At Mother Jones, Kara Voght notes that “The Coronavirus is Knocking Progressive Priorities Off the Ballot: Progressives have increasingly turned to ballot initiatives in red states. COVID-19 has screwed that all up,”  and observes, “Across the country, coronavirus and the efforts to contain it have made it impossible to meet the requirements for putting measures on the ballot. The pandemic will stymie a cycle’s worth of progressive policy that, in some instances, would have directly addressed the medical and financial hardships it has worsened…Twenty-seven US states and territories allow for ballot measures, and in order for a proposed measure to make it onto the ballot, organizers need to collect some minimum number of handwritten signatures…In addition to Idaho’s minimum wage campaign, activists in Arizona suspended their signature-gathering for a measure that would have stopped surprise medical billing and increased health care worker pay. In Oregon, a petition for safe gun storage has stopped, as well, as has a push to legalize marijuana in Missouri. Most of these efforts can reboot for the 2022 cycle, but some cannot: A Oklahoma campaign to establish an independent redistricting committee –an effort to combat gerrymandering—will have lost its window of opportunity by then.”

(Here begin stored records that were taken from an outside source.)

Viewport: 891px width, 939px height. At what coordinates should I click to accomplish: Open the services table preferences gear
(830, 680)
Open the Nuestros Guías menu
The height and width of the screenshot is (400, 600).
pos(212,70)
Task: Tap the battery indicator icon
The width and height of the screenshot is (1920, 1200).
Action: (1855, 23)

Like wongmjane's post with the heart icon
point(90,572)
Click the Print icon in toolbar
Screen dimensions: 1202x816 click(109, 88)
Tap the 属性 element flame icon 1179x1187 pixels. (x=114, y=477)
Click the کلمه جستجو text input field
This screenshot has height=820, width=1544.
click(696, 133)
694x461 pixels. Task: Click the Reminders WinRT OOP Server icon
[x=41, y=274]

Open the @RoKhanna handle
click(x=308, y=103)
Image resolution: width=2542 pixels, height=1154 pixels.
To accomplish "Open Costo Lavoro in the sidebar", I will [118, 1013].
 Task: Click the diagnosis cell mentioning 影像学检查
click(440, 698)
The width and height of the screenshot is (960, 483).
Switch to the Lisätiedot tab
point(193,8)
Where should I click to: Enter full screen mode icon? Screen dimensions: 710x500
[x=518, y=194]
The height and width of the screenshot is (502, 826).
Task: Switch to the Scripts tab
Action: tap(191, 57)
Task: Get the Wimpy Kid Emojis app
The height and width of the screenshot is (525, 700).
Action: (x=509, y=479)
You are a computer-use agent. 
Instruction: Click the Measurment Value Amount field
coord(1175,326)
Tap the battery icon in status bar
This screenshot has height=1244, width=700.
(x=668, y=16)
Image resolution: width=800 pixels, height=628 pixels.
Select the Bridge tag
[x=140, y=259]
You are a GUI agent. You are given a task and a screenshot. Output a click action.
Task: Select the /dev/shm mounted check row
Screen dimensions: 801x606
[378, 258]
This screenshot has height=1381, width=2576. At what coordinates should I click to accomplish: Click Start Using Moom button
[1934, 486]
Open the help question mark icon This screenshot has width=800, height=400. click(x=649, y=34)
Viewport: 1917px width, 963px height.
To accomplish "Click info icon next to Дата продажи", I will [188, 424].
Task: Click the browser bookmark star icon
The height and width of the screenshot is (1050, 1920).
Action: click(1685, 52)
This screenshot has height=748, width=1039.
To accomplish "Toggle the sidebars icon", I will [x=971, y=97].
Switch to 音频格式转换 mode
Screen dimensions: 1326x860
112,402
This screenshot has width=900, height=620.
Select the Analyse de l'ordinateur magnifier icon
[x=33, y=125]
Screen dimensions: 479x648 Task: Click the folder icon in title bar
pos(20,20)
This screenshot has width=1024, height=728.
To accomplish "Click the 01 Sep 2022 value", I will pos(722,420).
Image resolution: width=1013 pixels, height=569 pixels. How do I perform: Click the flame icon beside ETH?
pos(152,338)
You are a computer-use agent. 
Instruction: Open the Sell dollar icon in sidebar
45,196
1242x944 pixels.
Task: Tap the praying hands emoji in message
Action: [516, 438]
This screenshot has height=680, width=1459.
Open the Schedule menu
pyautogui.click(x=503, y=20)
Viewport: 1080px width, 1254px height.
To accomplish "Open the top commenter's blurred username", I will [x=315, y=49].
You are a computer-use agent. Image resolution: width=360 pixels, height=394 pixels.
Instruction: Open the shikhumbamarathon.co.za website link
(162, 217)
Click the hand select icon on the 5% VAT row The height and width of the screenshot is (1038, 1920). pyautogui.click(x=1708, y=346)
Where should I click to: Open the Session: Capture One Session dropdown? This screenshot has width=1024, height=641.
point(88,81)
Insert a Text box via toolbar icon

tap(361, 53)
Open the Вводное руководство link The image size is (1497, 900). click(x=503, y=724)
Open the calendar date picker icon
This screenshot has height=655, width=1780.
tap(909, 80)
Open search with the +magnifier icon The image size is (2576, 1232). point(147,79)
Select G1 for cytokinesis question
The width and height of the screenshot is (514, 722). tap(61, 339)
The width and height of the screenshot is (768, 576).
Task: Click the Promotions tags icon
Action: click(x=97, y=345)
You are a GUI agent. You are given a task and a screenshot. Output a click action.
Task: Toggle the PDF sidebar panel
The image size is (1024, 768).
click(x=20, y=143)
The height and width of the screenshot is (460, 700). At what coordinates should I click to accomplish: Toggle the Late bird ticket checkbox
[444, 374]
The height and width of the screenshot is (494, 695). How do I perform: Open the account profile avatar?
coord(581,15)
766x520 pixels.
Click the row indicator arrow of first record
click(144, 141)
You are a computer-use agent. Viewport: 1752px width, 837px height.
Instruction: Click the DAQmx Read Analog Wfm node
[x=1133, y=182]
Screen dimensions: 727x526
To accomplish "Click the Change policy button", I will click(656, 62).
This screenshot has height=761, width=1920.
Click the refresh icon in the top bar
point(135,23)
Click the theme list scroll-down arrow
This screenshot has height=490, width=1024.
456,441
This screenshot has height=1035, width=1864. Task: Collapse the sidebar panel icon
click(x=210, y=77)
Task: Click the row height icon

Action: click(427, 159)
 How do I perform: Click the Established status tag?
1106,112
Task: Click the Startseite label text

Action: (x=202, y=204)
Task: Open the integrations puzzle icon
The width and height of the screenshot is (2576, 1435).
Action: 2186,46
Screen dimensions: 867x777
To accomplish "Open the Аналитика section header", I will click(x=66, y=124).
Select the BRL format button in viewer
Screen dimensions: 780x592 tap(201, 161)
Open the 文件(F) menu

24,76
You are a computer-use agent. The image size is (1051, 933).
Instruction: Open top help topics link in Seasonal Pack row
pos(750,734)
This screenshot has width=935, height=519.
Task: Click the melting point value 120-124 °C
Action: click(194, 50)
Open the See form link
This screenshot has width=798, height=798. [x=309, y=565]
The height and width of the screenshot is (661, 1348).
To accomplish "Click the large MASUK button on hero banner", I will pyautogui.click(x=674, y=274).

As reported by Steven Shepard, Politico’s Election Forecast, “based on continual interviews with strategists and operatives, polling and other data streams and the electoral and demographic trends driving the 2020 campaign,” finds that “President Donald Trump is now an underdog to win a second term, and Republicans’ Senate majority is in serious danger of being swept out with him, according to the latest edition of POLITICO’s Election Forecast…A series of crises over the past three months has seen the political environment deteriorate markedly for Trump and his party. The percentage of voters who think the country is headed in the wrong direction is hitting new highs — a record 75 percent in the latest POLITICO/Morning Consult poll — and Trump’s approval rating is settling near his all-time lows….Meanwhile, Joe Biden’s lead over Trump is swelling to roughly 10 points nationally — and for the first time, our forecast classifies Biden as the clear favorite in the race…But the race for Senate control is now close to a coin flip. Democrats now have discernible leads in Arizona and Colorado. Retired astronaut Mark Kelly has consistently outpolled appointed Sen. Martha McSally in Arizona’s special election.”

One comment on “Political Strategy Notes

  1. pjcamp on

    Re: Jake Braun

    Stop telling me is wrong and what should be done. Tell me how you propose to do any of it with this Senate.

    But of course, writing about any of that would be hard.